Zelensky sostiene che Putin non sia pronto alla pace, e lo zar del Cremlino replica lamentando che le forze di Kiev continuano ad attaccare il territorio russo. Nel giorno successivo al filo diretto tra la Casa Bianca e il Cremlino, nel corso di un colloquio costruito attorno a promesse e a concessioni, non sembra frenarsi in alcun modo lo spirito belluino dei due contendenti. Non si tratta di colpi di coda o di azioni dettate dall'inerzia di campo, semmai Putin e Zelensky vogliono arrivare al congelamento del conflitto non prima di aver ottenuto vantaggi territoriali da esibire ai tavoli dei negoziati.

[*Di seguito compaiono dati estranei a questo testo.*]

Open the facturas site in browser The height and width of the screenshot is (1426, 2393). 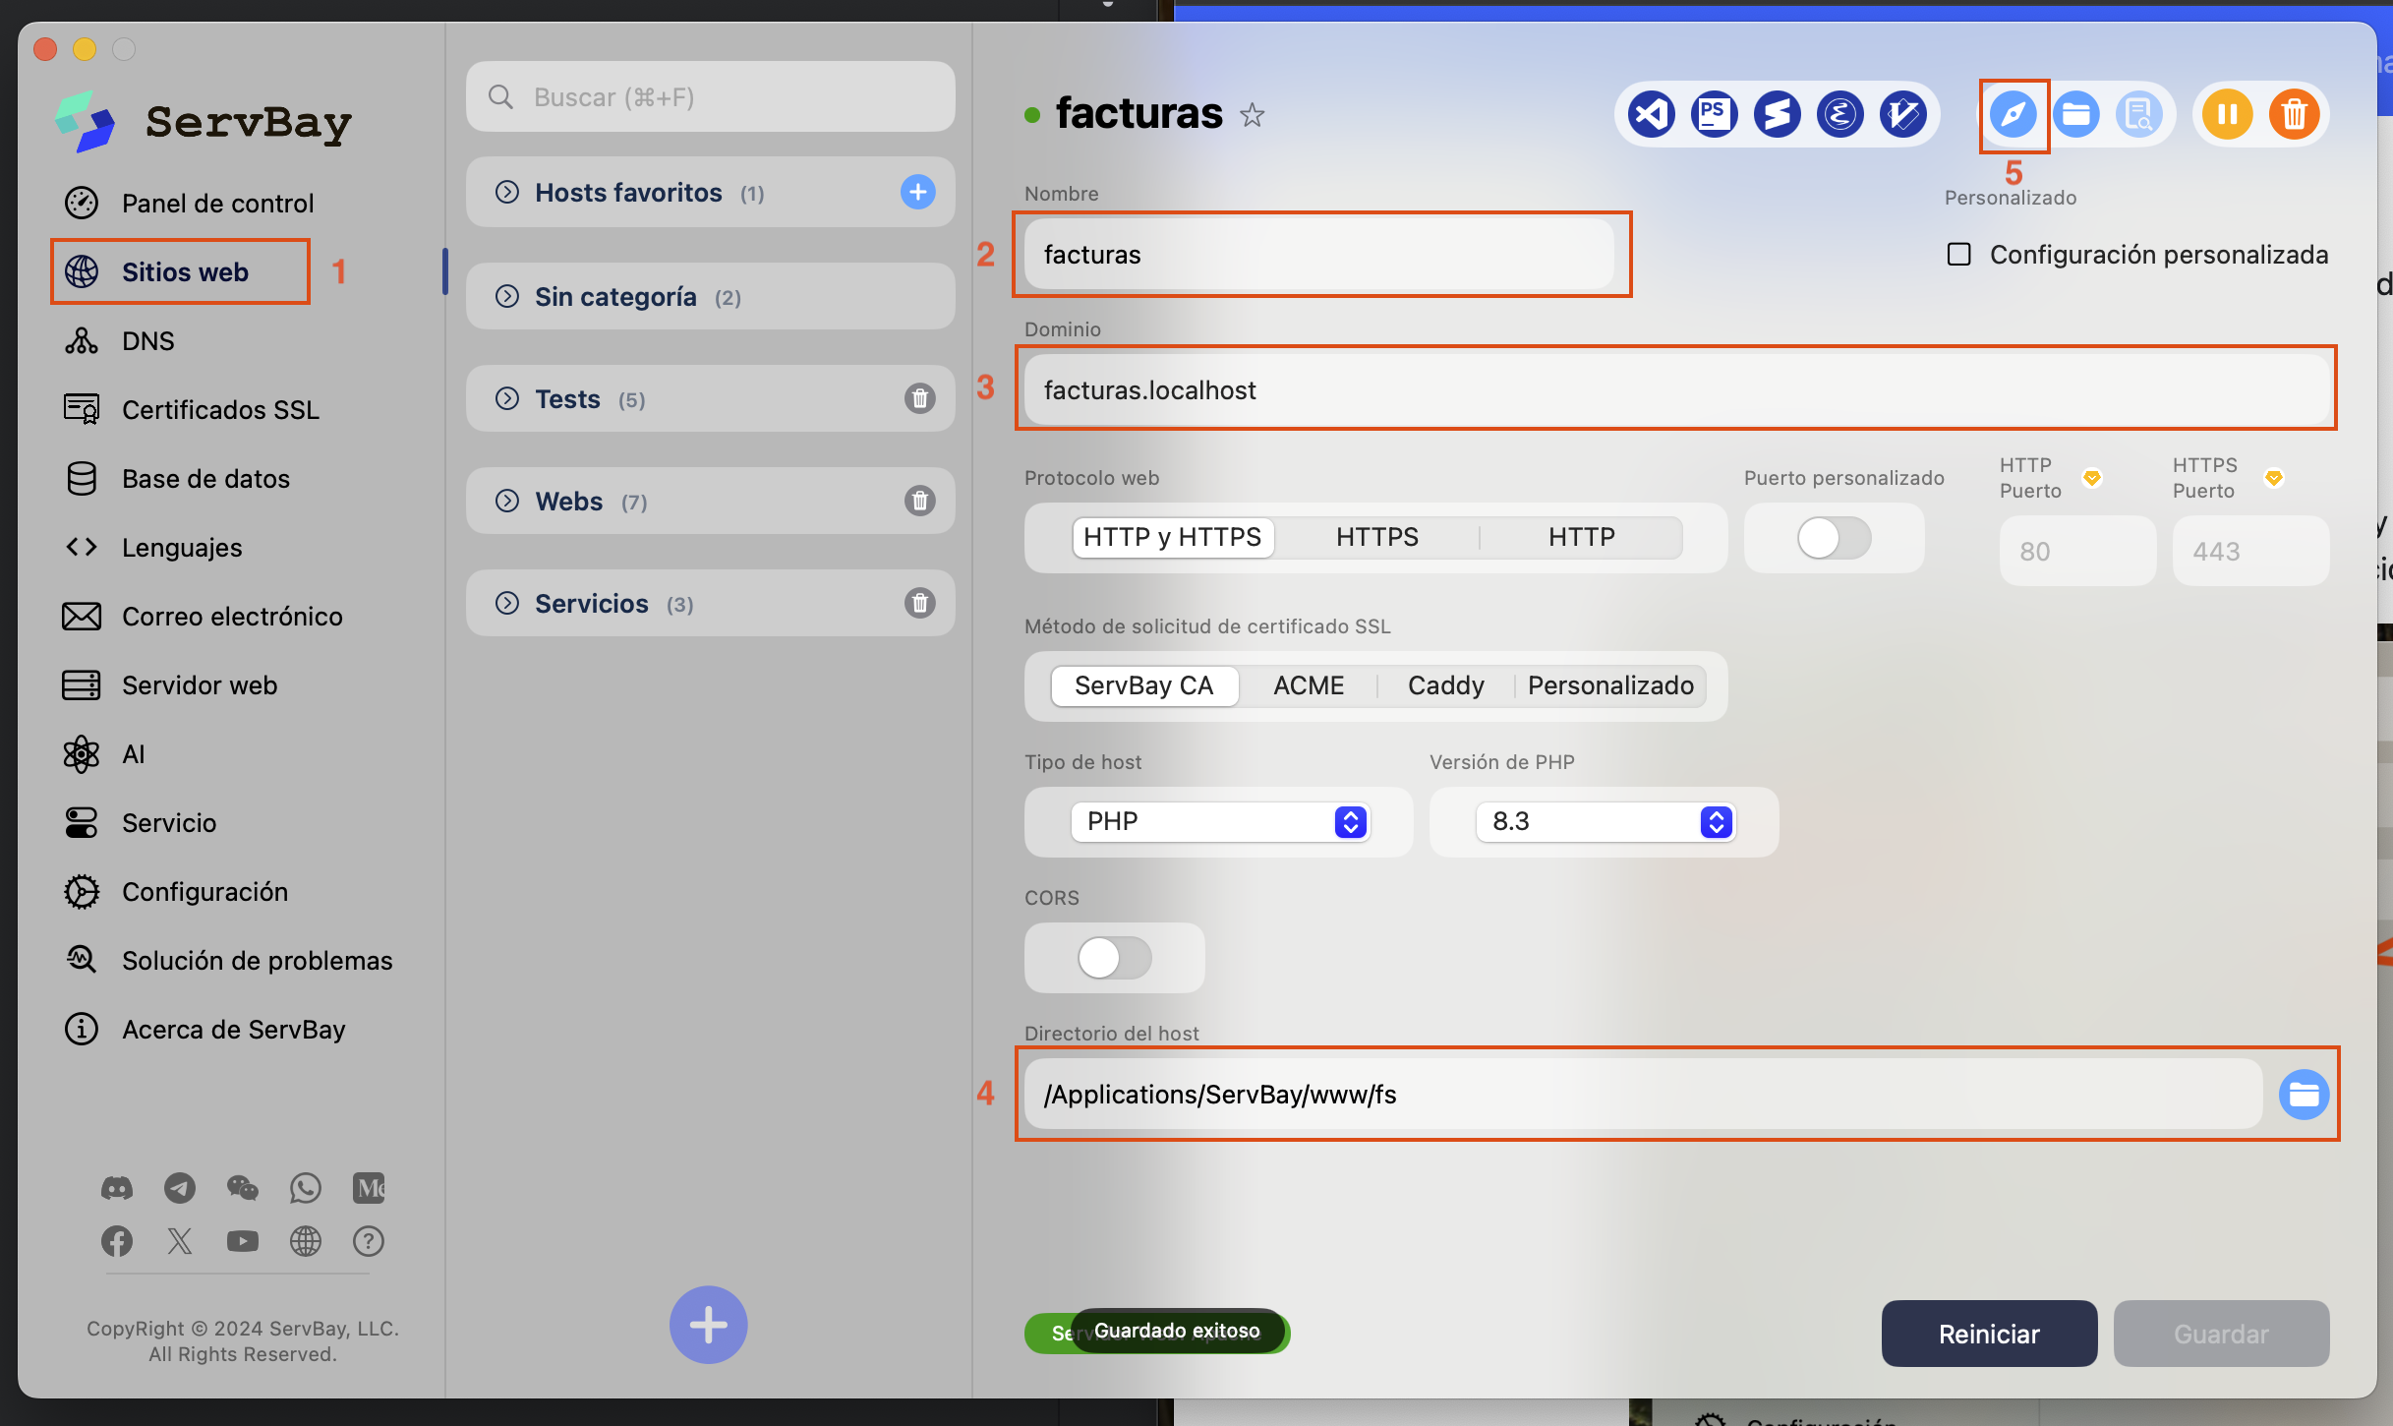click(x=2013, y=115)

Il suono sinistro delle armi continua a martoriare le orecchie, e non solo, dei civili del Kursk. I soldati di Kiev sono quasi stati cacciati dalla regione, ma alcune sacche di resistenza, al limite del confine con l'oblast di Sumy, tengono impegnate le truppe di Mosca, sistemando fili d'inciampo, anche con granate a frammentazione prodotte negli Stati Uniti. «Stiamo completando la loro sconfitta» dichiara Putin, rivelando che soltanto nella giornata di ieri sono stati uccisi almeno 230 soldati ucraini, considerati dal leader del Cremlino «terroristi e mercenari».

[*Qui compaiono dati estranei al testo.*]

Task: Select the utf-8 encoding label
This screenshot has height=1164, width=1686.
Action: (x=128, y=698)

La tregua di 30 giorni degli attacchi agli impianti energetici non è ancora iniziata. Anzi, il comando dell'aeronautica ucraina ha riferito che due missili balistici Iskander-M, quattro missili S-300 e 145 droni sono stati lanciati contro le regioni di Sumy, Odessa, Poltava, Dnipropetrovsk, Kiev e Chernihiv. Secondo l'ente ferroviario Ukrzaliznytsia, il sistema elettrico è stato danneggiato, e la circolazione di diverse linee sospesa. Durante i lavori di ripristino, i russi avrebbero colpito di nuovo ferendo in modo grave alcuni manutentori. Il Ministero della Difesa di Mosca nel suo rapporto ha affermato che il target riguarda in via esclusiva infrastrutture militari: «i nostri obiettivi erano aeroporti militari, siti di stoccaggio di droni e depositi di munizioni». Putin in persona avrebbe dato l'ordine di abbattere sette shahed che si stavano dirigendo su impianti energetici nella regione di Mykolaiv. Le forze armate ucraine, a loro volta, hanno attaccato con droni un deposito di petrolio nel territorio di Krasnodar. Le autorità locali hanno parlato di un incendio scoppiato a causa della caduta del relitto. Peskov, portavoce del Cremlino, considera l'accaduto «una provocazione preparata dal regime di Kiev volta a interrompere le iniziative di pace del presidente degli Stati Uniti». Gli risponde a stretto giro di posta il capo di gabinetto ucraino Yermak, riferendo che la Russia «sta trasformando la regione di Sumy in un inferno. Non si accontentano di uccidere civili, sono riusciti persino a bombardare un ospedale», e liquida il presunto sconfinamento nel Belgorod come «propaganda del nemico».
Come se non bastasse, si combatte ferocemente a ovest, sud ed est di Pokrovsk, nel Donetsk. Qui la partita è davvero importante per Mosca.
Gli ucraini stanno facendo di tutto, con uno spaventoso tributo di sangue, per respingere l'avanzata dell'orso russo che ieri si è ulteriormente avvicinato a Udachne, ad appena 18 km dal confine con la regione del Dnipropetrovsk. La valenza geostrategica dell'area è notevole: è il tassello che alla Russia, superpotenza del grano, manca per completare un'influenza pressoché esclusiva sui mercati cerealicoli mondiali.